Macau – It has been announced today that casino establishments in Macau, the autonomous region on the south coast of China, are closed for a period of 15 days following the spread of Coronavirus from Wuhan.
The news was released immediately by the Secretary for Economy and Finance Lei Wai Nong following an emergency meeting between casino executives in the gambling capital of Asia:
“This is only a closure on the gaming venues of the tourism complex. Hotels and food and beverage venues can still continue, considering there are still visitors there.
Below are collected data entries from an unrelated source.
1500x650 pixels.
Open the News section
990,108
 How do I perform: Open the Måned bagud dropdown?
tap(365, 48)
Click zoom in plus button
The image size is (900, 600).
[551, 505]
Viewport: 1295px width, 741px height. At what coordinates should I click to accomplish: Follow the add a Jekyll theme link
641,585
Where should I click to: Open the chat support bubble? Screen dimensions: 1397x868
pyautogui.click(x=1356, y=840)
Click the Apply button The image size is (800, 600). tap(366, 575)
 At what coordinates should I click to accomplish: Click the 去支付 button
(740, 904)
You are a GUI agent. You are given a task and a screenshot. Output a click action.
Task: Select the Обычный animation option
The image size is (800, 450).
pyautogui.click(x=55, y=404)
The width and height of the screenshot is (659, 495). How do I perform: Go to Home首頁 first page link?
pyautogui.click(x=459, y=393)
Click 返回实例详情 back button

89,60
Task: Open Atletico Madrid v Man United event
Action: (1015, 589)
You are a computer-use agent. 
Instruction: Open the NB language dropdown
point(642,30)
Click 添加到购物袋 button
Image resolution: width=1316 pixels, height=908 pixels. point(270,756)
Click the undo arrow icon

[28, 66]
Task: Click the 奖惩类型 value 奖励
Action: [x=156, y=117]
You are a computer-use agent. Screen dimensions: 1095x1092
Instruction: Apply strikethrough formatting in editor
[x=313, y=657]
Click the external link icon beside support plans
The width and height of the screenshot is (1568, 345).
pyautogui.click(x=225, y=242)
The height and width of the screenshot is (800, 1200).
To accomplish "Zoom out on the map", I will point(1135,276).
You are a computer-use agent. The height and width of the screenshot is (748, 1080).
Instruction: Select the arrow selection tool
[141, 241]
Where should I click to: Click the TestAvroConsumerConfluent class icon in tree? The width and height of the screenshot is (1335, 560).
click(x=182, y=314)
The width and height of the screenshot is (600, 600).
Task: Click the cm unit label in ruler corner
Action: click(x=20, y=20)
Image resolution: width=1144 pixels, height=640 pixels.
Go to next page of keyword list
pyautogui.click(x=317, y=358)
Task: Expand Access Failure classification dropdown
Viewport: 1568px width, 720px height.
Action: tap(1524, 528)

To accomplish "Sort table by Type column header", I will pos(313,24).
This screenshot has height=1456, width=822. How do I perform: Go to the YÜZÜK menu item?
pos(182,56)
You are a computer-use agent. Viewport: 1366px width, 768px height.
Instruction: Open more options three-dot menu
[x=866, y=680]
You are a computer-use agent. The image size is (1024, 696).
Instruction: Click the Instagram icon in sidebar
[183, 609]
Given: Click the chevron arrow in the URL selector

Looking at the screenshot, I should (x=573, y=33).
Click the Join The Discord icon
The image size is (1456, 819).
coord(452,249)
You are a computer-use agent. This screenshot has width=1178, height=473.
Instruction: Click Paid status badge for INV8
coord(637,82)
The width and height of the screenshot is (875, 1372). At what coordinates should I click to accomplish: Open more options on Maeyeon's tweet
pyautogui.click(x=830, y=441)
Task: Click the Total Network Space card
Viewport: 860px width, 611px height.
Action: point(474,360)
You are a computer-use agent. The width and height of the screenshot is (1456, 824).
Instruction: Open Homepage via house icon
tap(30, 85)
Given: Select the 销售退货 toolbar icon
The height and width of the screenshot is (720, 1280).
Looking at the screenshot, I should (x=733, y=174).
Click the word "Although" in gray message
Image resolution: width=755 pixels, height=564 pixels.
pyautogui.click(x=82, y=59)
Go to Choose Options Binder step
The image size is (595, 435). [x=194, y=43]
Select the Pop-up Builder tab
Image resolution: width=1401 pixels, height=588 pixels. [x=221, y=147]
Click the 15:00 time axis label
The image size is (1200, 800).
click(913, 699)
And we have sufficient risk control measures.”
Despite over 40 casino establishments shutting for over two weeks, hotels and restaurants in Macau will remain open, as there are sufficient safeguards in place at the hospitality facilities within the resorts.
The Coronavirus has been causing major concerns for Macau’s gaming industry in the past two weeks and the announcement brings potential repercussions of a fifty percent drop in gross gaming revenue for the period of January to March 2020, according to the firm Brokerage Sanford C. Bernstein Ltd, who commented:
“Casinos have already been closing restaurants and other services over the past several days in light of tepid customer visitation… Whatever the details of the temporary shutdown are, the first quarter is obviously going to show awful results.”
In addition to the casino closures, also on the list of venues to shut are cinemas, arcades, nightclubs and other entertainment establishments.
In light of the announcement, casinos in Macau have said that they will not cut salaries or request employees to take unpaid leave to cover the closure.
According to Macau’s Gaming Inspection and Coordination Bureau, gross gaming revenue in Macau has dropped more than eleven percent in January and visitor numbers for the annual Chinese Lunar New Year celebrations were down almost eighty-percent.
Ho Iat Seng, a Macau politician serving as the 3rd and current Chief Executive of Macau since December 2019 commented:
“Of course this was a difficult decision, but we must do it for the health of Macau’s residents.”